Interaction of serotonin- and dopamine-related neurotoxins with “serotonin binding proteins” in bovine frontal cortex

Abstract

Binding of [ 3H]serotonin and [ 3H]dopamine to serotonin-binding proteins (SBP) from soluble extracts of bovine frontal cortex is increased by Fe 2+. This group recently attributed this effect of Fe 2+ to its ability to enhance the oxidation of [ 3H]serotonin and [ 3H]dopamine in the presence of dissolved molecular oxygen, and to the ability of the fonned oxidation products to bind covalently to cysteine residues of SBP. In this study it is shown that the binding of both ligands is potently inhibited by dopamine as well as by several catecholamine-and serotonin-related neurotoxins: adrenochrome, 5,6-dihydroxytryptamine, 5,7-dihydroxytryptamine, 6-hydroxydopamine and 6,7-dihydroxy-l,2,3,4-tetrahydroisoquinoline. In contrast, serotonin can only potently inhibit part (36%) of the [ 3H]dopamine binding, while 1,2,3,4-tetrahydroisoquinoline is only a weak competitor for both ligands.

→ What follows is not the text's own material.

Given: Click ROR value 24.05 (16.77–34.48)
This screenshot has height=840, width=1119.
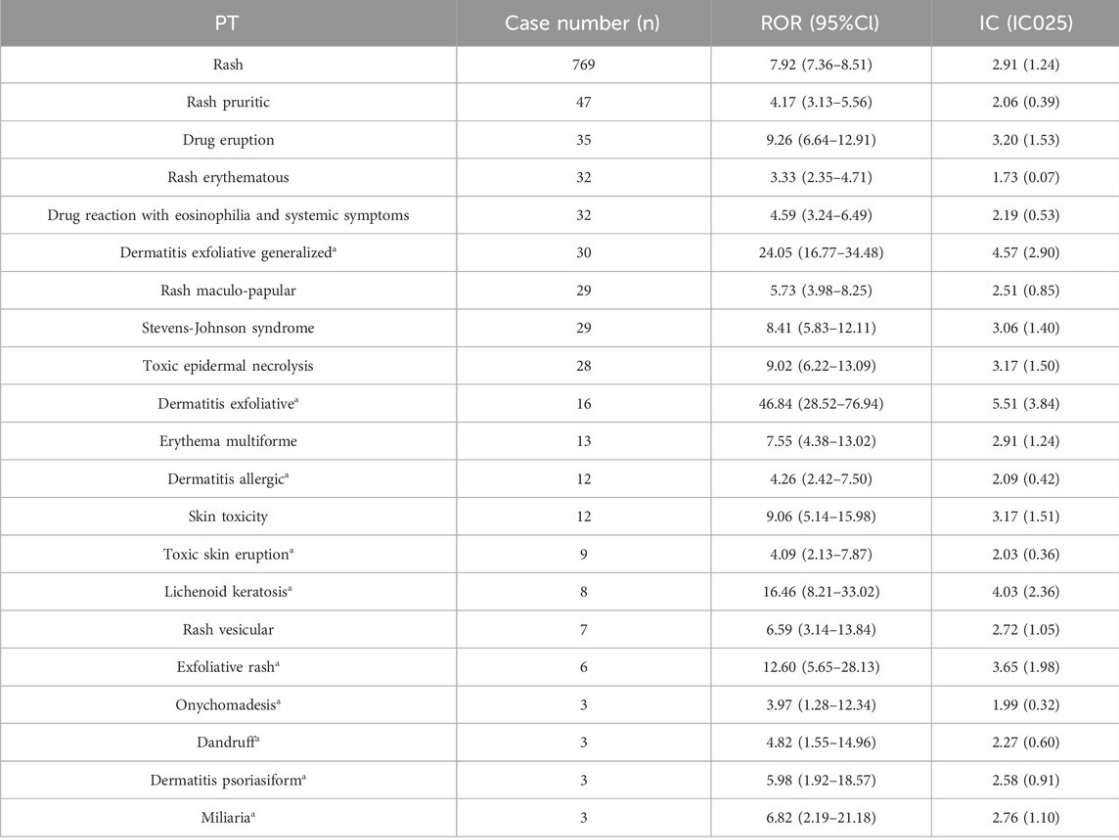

Potent inhibition by the toxins is associated with the presence of electrophilic centres at the aromatic ring, either of the products themselves (adrenochrome) or of their oxidation products (all other competitors). These findings suggest that “SBP” represent an important target for the Fe 2+-mediated binding of [ 3H]-serotonin, [ 3H]dopamine and related neurotoxins.